La CTR, in parziale accoglimento dell'appello dell'ufficio, aveva rigettato il ricorso del contribuente sostenendo che l'Amministrazione non avesse adeguatamente dimostrato la sussistenza di uno dei due criteri territoriali previsti dal secondo comma dell'art. 2 del TUIR, ed affermando inoltre che in relazione ai periodi di imposta successivi il contribuente non avesse superato la presunzione fissata dallo stesso art. 2 TUIR.

L'Agenzia dal canto suo lamenta l'omessa motivazione in ordine alla sussistenza del centro di interessi economici effettivi in Italia.

Nella disamina della Corte è stato utile ricordare quello che viene sancito dall'art. 2 del d.P.R. n. 917/1986: affinché sussista la residenza fiscale nello Stato occorre la presenza di tre presupposti in via del tutto alternativa tra loro:

  1. formale: iscrizione nelle anagrafi delle popolazioni residenti;
  2. di fatto: residenza nello Stato ai sensi del c.c.;
  3. di fatto: domicilio nello Stato ai sensi del c.c..

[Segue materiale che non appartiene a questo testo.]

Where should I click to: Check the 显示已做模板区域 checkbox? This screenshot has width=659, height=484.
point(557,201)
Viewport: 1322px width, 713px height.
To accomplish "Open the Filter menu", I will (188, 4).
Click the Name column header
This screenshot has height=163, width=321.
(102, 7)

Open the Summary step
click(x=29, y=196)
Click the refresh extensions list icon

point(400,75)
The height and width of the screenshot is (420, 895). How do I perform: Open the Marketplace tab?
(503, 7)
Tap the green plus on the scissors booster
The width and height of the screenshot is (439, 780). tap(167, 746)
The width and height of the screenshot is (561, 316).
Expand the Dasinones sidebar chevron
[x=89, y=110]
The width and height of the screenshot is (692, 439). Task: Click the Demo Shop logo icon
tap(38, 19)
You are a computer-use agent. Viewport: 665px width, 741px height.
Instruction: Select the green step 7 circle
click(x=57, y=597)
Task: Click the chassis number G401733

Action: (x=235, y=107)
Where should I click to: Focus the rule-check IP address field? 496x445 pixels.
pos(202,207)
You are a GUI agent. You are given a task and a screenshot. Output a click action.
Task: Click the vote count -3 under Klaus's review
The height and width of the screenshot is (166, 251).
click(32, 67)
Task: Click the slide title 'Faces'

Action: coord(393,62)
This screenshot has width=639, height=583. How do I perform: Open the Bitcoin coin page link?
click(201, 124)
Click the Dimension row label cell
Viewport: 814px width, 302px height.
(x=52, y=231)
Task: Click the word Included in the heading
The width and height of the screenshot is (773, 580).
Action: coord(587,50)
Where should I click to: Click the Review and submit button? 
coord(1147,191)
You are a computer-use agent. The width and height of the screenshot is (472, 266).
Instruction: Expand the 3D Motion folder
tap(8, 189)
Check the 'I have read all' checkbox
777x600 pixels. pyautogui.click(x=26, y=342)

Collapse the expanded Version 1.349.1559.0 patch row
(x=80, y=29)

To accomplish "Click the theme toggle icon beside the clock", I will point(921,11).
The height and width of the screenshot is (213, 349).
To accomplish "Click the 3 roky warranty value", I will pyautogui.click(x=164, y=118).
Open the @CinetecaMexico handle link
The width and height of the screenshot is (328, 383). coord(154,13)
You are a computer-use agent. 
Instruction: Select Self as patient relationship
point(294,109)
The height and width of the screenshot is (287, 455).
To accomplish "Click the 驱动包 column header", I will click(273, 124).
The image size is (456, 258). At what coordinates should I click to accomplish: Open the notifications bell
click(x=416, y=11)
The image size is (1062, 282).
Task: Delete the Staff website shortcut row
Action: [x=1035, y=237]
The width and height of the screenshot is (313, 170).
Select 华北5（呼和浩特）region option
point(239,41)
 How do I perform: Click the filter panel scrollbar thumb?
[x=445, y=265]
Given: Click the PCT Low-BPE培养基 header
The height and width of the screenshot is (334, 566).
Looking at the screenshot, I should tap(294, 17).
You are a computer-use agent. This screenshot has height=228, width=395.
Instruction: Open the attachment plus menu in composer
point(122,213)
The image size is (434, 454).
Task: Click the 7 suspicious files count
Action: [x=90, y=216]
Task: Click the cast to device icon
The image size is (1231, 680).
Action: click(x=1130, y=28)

Dunque ne consegue che l'iscrizione del cittadino nell'anagrafe dei residenti all'estero non è elemento determinante per escludere la residenza fiscale in Italia, allorché il soggetto abbia nel territorio dello Stato il proprio domicilio, inteso come sede principale degli affari ed interessi economici, nonché delle proprie relazioni personali.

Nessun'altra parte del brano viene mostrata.